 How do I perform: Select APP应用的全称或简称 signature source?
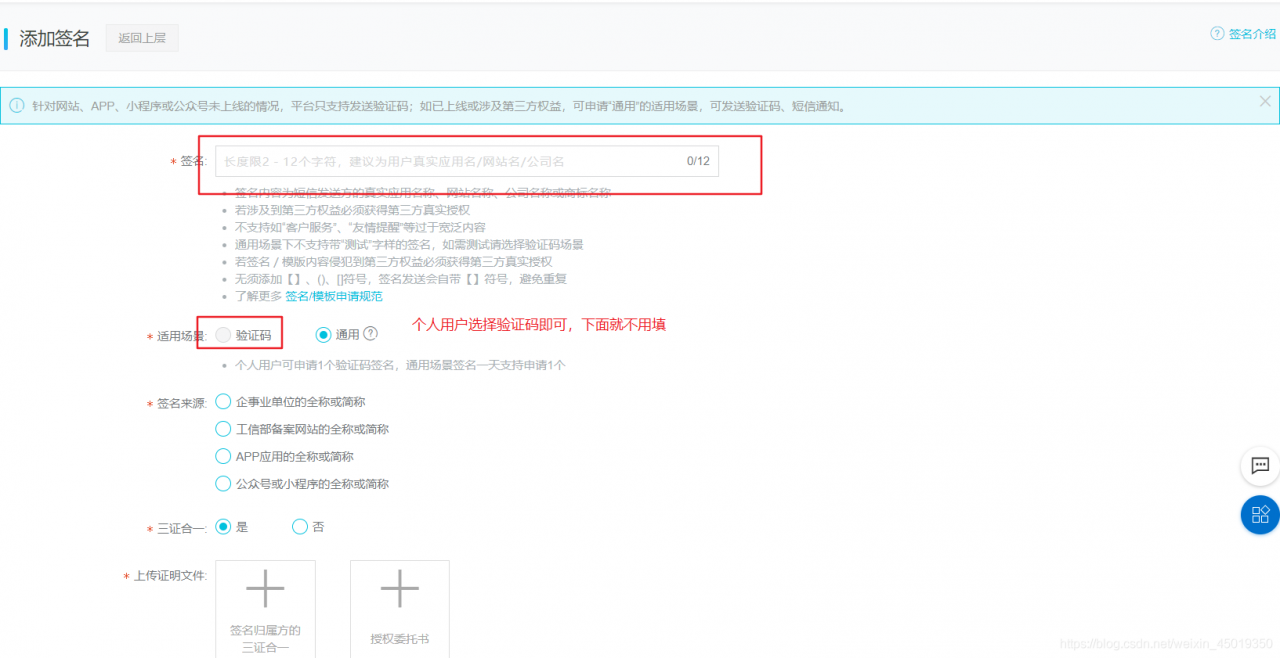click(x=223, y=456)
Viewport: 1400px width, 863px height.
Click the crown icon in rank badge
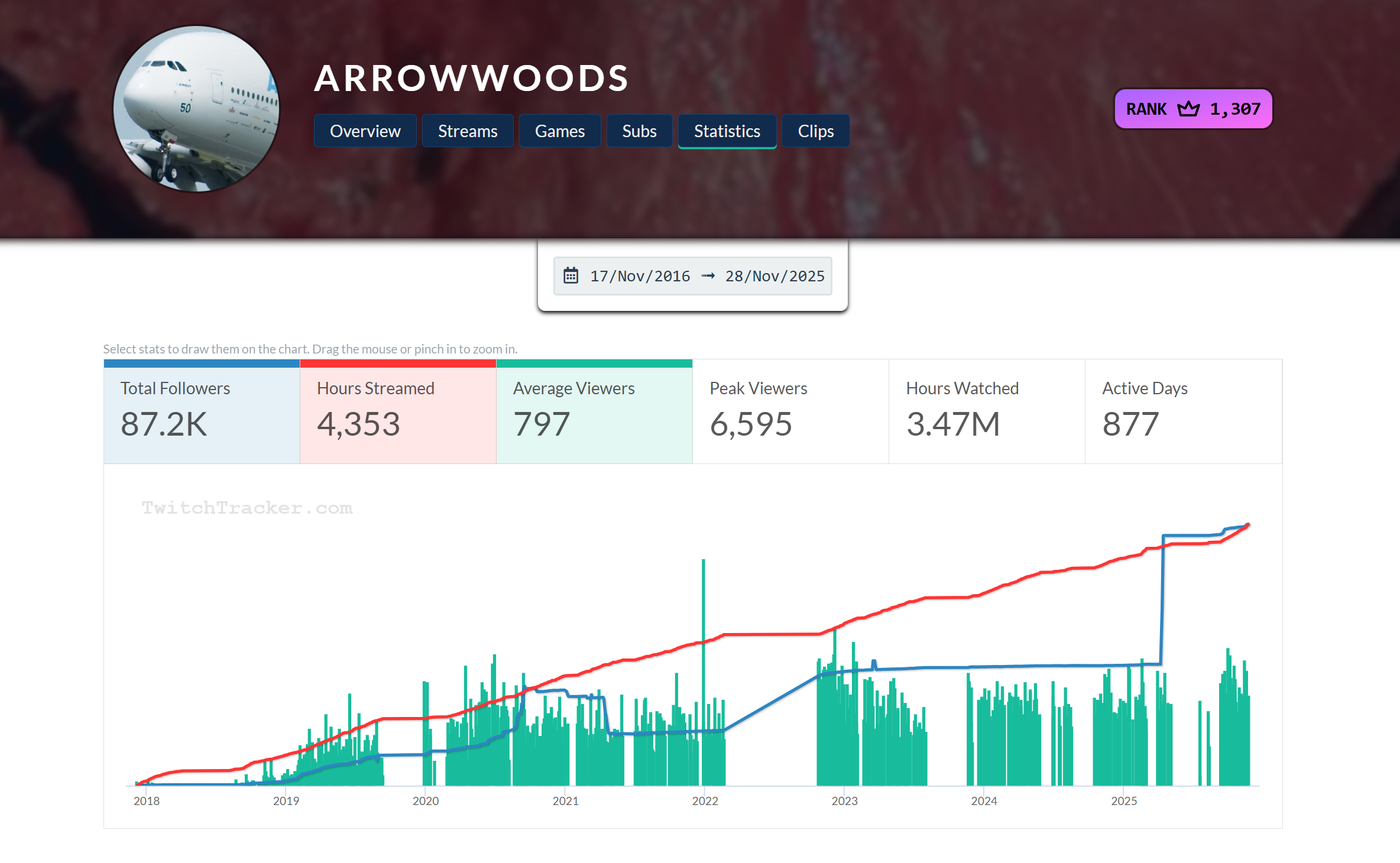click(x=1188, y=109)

-------------------------

§ Work instructions
Turn the rows above into a JSON list of strings with one string per line, skipping blank lines. Leave out the pictures.

§ Response
[
  " How do I perform: Select APP应用的全称或简称 signature source?",
  "click(x=223, y=456)",
  "Viewport: 1400px width, 863px height.",
  "Click the crown icon in rank badge",
  "click(x=1188, y=109)"
]